Exercise prompt
Rewrite the data from its first line through the line containing "coord(17,483)", replacing "dropdown" with "drop-down" and leaving everything else unchanged. Leave the pictures out of your answer.

Rows from a dataset

┄┄┄┄┄┄┄┄┄┄

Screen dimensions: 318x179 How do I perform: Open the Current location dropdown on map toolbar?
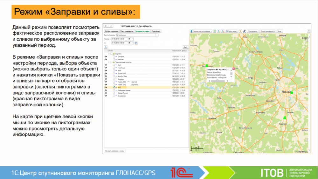tap(201, 31)
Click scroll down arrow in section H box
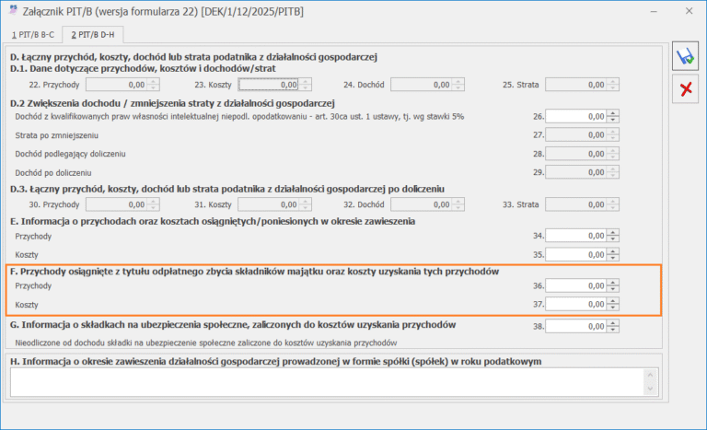This screenshot has height=430, width=707. pyautogui.click(x=650, y=389)
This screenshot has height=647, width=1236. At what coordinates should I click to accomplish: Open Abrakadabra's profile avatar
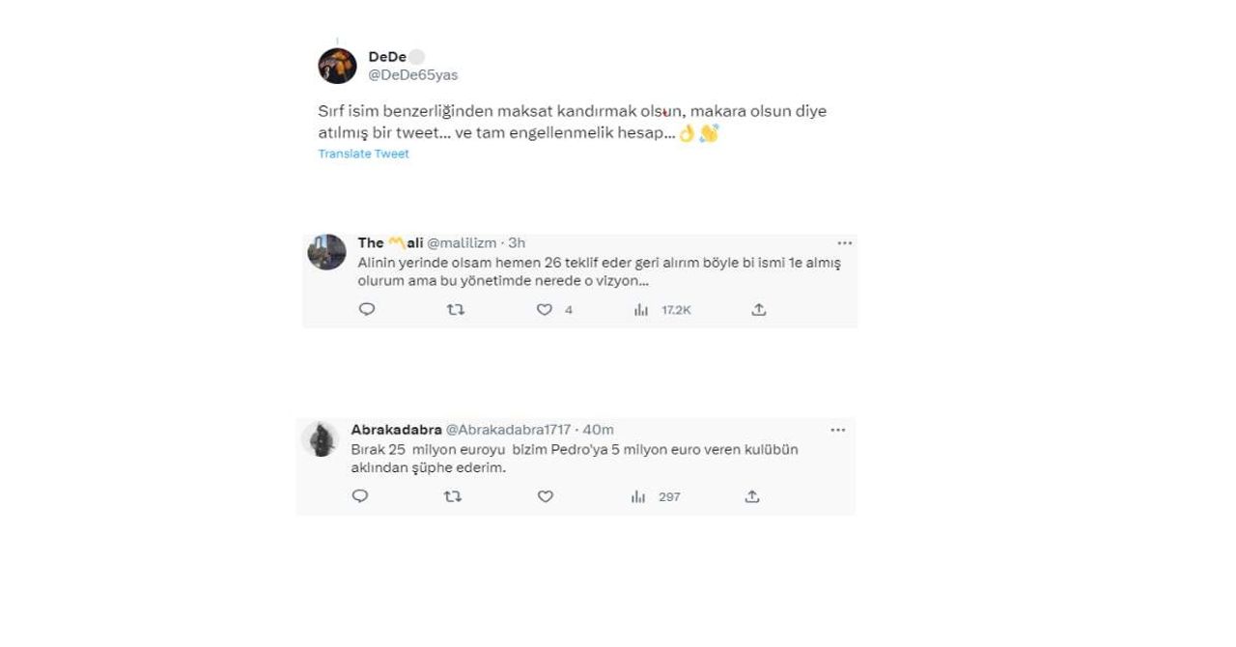(320, 438)
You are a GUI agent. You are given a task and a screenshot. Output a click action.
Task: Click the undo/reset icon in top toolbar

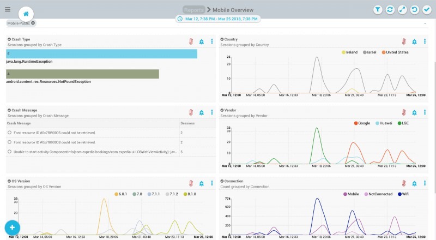415,10
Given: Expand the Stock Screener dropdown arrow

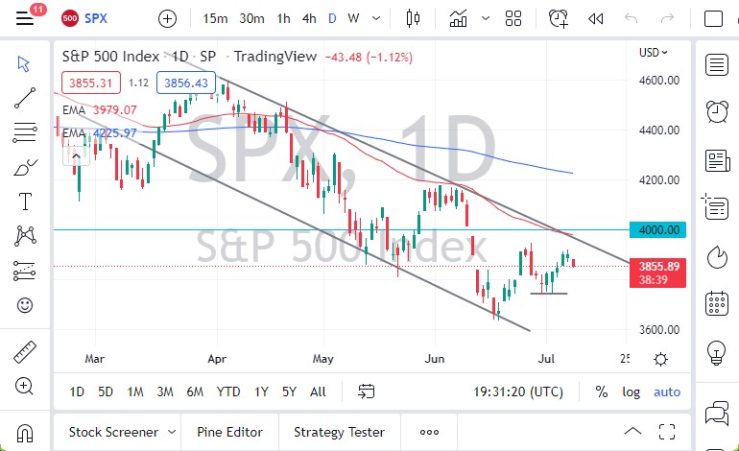Looking at the screenshot, I should (x=172, y=433).
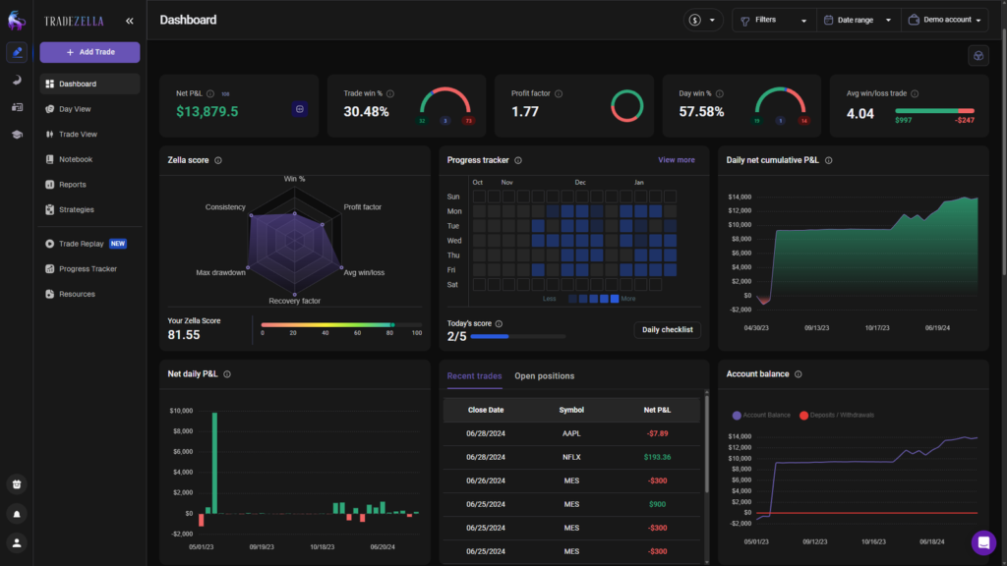Click the gift box icon in sidebar
The height and width of the screenshot is (566, 1007).
coord(17,483)
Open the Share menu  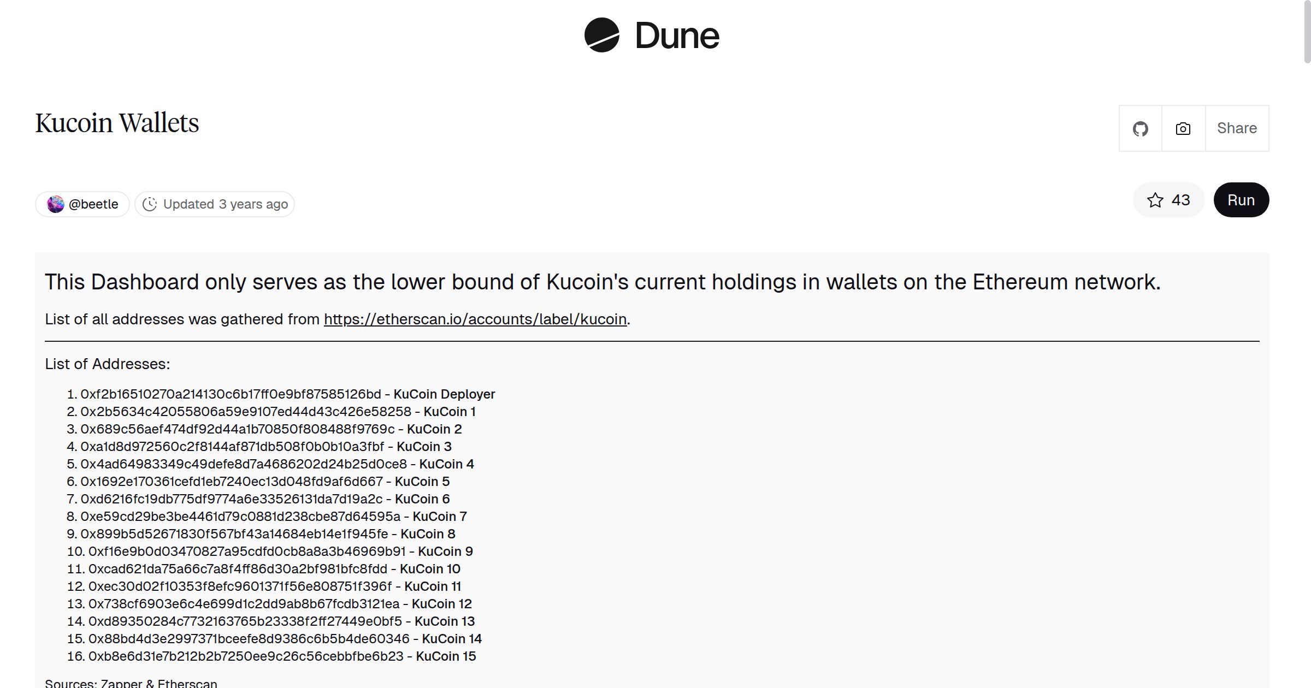(x=1237, y=128)
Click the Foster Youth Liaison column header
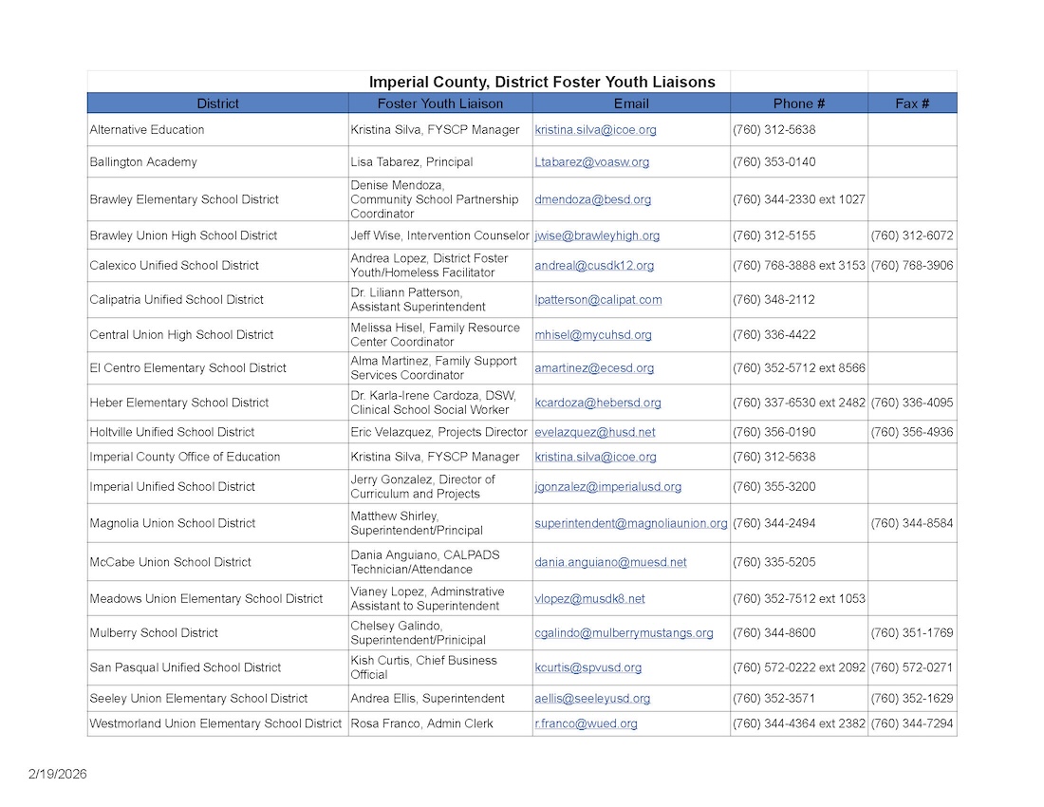Screen dimensions: 1044x807 pos(440,103)
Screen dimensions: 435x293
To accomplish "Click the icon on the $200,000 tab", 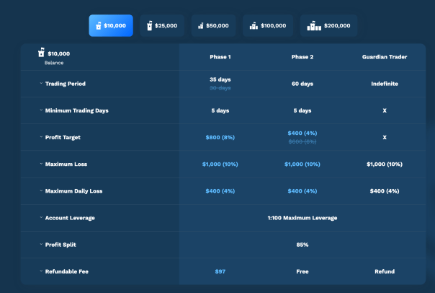I will (314, 26).
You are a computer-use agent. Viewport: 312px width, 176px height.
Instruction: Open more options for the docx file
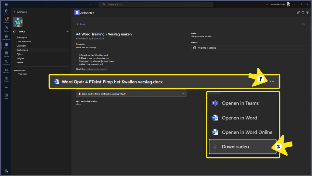(x=272, y=81)
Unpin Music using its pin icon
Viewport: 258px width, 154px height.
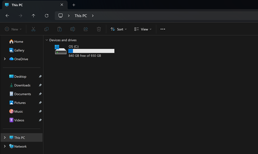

┄┄┄┄┄┄┄┄┄┄

Solution for this task
Screen dimensions: 318x179 How do I perform: Open the Current location drop-down on map toolbar?
tap(201, 31)
Click scroll down arrow in section H box
This screenshot has height=430, width=707. pyautogui.click(x=650, y=389)
This screenshot has height=647, width=1236. At what coordinates should I click to accomplish: Open Abrakadabra's profile avatar
(320, 438)
You are a GUI agent. You are given a task and a screenshot. Output a click action.
Task: Click the undo/reset icon in top toolbar

415,10
Given: Expand the Stock Screener drop-down arrow

Looking at the screenshot, I should (x=172, y=433).
Click the gift box icon in sidebar
The height and width of the screenshot is (566, 1007).
coord(17,483)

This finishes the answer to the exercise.